[Given text — start]
This is Hendrik van Vuuren in the wine library at the University of British Columbia’s Wine Research Centre.
Credit: Martin Dee
Wine librarian: Van Vuuren enjoys UBC’s extensive collection.

Are you one of the unlucky souls who get a throbbing headache after a glass of wine? Researchers at the University of British Columbia’s Wine Research Centre might have a solution to your problem: They’ve developed a technique to make hypoallergenic vino.

Hendrik J. J. van Vuuren, director of the research center, and collaborators designed a transgenic yeast that bypasses the production of biogenic amines such as histamine and tyramine, compounds bacteria typically generate during fermentation. Van Vuuren claims those molecules are to blame for many people’s allergic reactions to red wines and chardonnay. He estimates that about 30% of people react poorly to the amines, including himself.
[Given text — finish]
**Prompt 1:** In the passage on hypoallergenic wine, starting with "Credit: Martin Dee" and going on through "amines, including himself.", replace "transgenic yeast" with "engineered yeast" and write out that part.
**Prompt 2:** According to the passage on hypoallergenic wine, about what share of people does Van Vuuren estimate react poorly to biogenic amines?
[Data extract — start]
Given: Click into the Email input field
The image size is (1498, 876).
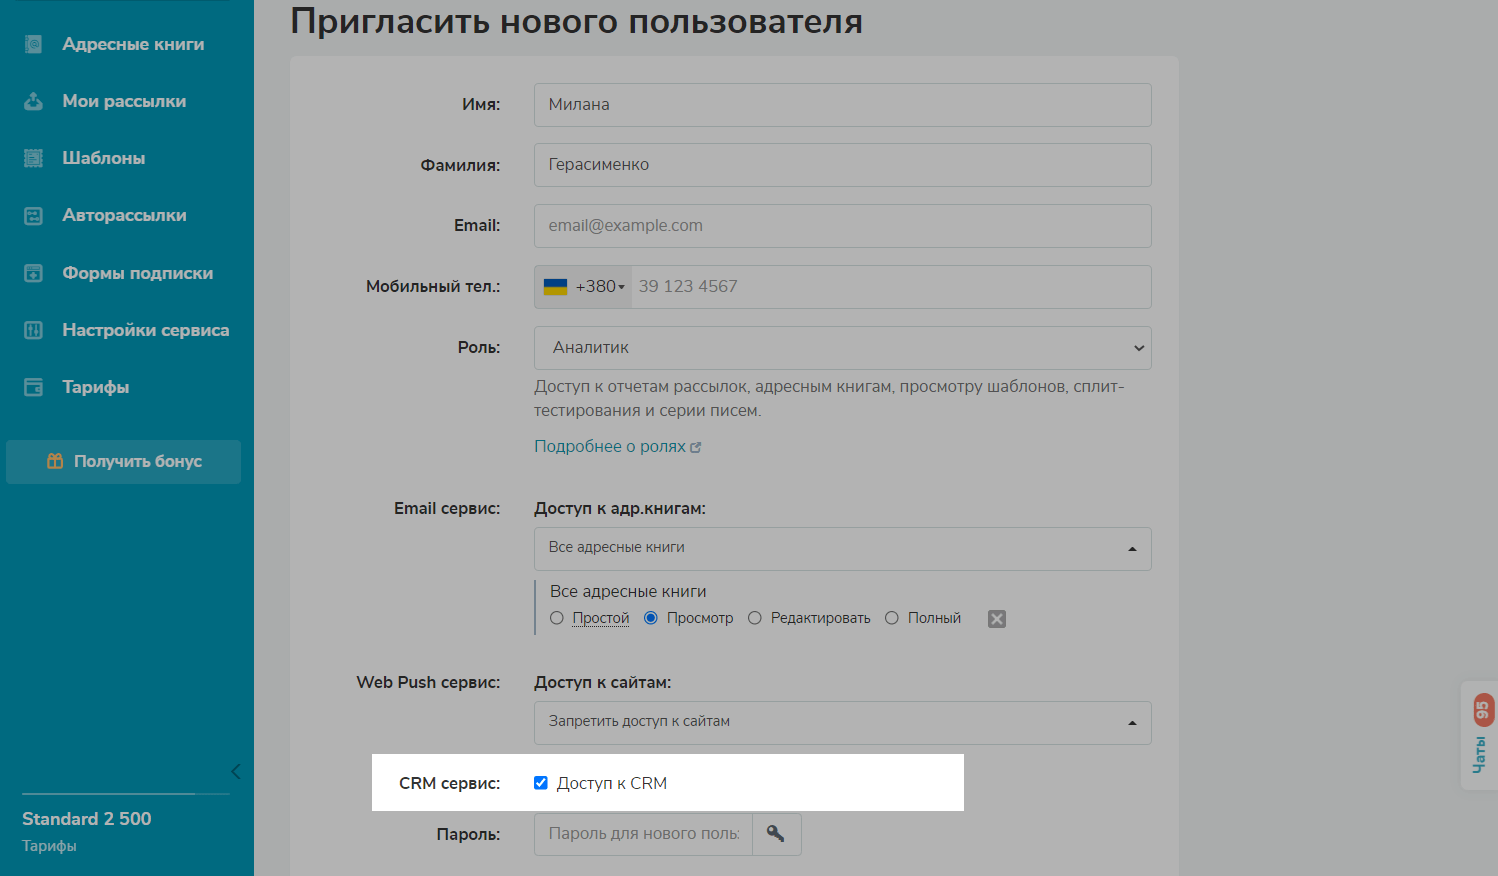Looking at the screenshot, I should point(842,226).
[Data extract — finish]
**Your solution 1:**
Credit: Martin Dee
Wine librarian: Van Vuuren enjoys UBC’s extensive collection.

Are you one of the unlucky souls who get a throbbing headache after a glass of wine? Researchers at the University of British Columbia’s Wine Research Centre might have a solution to your problem: They’ve developed a technique to make hypoallergenic vino.

Hendrik J. J. van Vuuren, director of the research center, and collaborators designed a engineered yeast that bypasses the production of biogenic amines such as histamine and tyramine, compounds bacteria typically generate during fermentation. Van Vuuren claims those molecules are to blame for many people’s allergic reactions to red wines and chardonnay. He estimates that about 30% of people react poorly to the amines, including himself.

**Your solution 2:** About 30%.